» EXERCISE PROMPT:
Transcribe, verbatim, every line from the start of the entries through the line that contains "The height and width of the screenshot is (1294, 2366)."; include both boundary lines and omit all others.

----

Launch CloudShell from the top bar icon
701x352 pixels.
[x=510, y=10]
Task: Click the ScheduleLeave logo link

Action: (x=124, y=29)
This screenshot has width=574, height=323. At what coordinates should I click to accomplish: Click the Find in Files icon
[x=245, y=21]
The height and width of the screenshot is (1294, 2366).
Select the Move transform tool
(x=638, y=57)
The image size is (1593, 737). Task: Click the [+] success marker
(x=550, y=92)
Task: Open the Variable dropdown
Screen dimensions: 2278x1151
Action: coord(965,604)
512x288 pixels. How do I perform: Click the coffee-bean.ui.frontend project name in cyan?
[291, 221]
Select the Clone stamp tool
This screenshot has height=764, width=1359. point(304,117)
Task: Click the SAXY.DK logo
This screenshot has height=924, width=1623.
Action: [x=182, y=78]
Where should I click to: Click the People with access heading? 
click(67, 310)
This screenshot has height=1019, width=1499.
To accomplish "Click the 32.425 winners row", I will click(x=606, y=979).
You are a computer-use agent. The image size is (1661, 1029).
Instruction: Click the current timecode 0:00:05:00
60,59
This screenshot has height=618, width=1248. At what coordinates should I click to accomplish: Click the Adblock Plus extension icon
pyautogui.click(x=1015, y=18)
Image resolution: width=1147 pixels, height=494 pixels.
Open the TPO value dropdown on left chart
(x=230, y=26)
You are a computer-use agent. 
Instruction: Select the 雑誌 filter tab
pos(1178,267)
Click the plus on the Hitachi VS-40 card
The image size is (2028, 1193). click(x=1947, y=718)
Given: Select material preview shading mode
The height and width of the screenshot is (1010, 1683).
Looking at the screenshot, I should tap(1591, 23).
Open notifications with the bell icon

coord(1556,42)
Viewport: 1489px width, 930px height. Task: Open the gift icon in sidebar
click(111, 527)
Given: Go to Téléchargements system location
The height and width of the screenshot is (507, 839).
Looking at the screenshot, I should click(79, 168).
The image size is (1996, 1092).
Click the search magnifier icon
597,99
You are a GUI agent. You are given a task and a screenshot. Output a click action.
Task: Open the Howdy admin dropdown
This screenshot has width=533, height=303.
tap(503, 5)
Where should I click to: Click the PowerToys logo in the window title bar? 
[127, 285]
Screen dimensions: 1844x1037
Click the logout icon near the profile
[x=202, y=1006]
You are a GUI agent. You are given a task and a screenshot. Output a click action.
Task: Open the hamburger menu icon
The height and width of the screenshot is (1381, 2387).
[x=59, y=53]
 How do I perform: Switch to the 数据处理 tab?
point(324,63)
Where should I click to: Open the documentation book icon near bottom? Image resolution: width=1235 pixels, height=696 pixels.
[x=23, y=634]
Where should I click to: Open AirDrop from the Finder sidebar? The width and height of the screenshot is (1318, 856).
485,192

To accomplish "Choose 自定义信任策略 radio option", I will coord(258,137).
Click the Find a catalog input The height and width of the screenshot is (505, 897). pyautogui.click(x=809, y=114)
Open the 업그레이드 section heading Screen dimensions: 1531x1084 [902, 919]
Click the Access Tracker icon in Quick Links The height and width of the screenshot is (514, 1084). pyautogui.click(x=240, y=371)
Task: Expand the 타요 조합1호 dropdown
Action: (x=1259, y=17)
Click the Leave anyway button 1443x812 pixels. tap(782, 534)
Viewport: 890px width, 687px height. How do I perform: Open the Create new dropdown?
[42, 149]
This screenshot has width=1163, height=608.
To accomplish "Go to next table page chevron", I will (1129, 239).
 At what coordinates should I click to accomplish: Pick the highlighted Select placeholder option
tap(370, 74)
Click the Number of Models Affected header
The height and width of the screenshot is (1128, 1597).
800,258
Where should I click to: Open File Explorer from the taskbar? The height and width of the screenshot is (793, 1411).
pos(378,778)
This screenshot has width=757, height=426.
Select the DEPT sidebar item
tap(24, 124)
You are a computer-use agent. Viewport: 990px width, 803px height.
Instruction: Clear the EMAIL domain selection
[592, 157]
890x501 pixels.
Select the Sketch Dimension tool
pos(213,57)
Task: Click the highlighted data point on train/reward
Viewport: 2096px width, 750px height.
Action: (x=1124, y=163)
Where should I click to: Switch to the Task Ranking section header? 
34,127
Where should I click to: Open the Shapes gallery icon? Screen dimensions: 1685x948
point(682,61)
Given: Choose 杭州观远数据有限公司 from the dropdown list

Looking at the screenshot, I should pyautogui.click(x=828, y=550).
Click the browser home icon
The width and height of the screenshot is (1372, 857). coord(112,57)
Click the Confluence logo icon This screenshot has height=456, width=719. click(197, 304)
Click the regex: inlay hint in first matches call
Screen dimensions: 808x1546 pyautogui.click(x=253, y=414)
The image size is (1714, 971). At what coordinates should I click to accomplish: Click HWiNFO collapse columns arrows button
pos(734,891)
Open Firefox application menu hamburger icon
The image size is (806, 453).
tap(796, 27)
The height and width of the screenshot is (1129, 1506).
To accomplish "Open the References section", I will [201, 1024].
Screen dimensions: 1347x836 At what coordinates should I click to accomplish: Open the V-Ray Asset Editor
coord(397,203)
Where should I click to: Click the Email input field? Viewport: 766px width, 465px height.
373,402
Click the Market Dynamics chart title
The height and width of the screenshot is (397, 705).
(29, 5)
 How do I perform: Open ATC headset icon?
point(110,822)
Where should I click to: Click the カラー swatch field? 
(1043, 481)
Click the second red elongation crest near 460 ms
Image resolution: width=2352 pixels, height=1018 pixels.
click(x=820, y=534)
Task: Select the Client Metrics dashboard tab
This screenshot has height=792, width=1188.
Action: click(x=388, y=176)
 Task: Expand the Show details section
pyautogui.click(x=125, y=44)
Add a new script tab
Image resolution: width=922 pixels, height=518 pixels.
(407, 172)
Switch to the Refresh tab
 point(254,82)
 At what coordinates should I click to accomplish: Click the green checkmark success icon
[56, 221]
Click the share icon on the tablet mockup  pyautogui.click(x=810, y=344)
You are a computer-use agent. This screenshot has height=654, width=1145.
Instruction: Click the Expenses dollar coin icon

----

» WRITTEN SOLUTION:
Launch CloudShell from the top bar icon
701x352 pixels.
[x=510, y=10]
Task: Click the ScheduleLeave logo link

Action: (x=124, y=29)
This screenshot has width=574, height=323. At what coordinates should I click to accomplish: Click the Find in Files icon
[x=245, y=21]
The height and width of the screenshot is (1294, 2366).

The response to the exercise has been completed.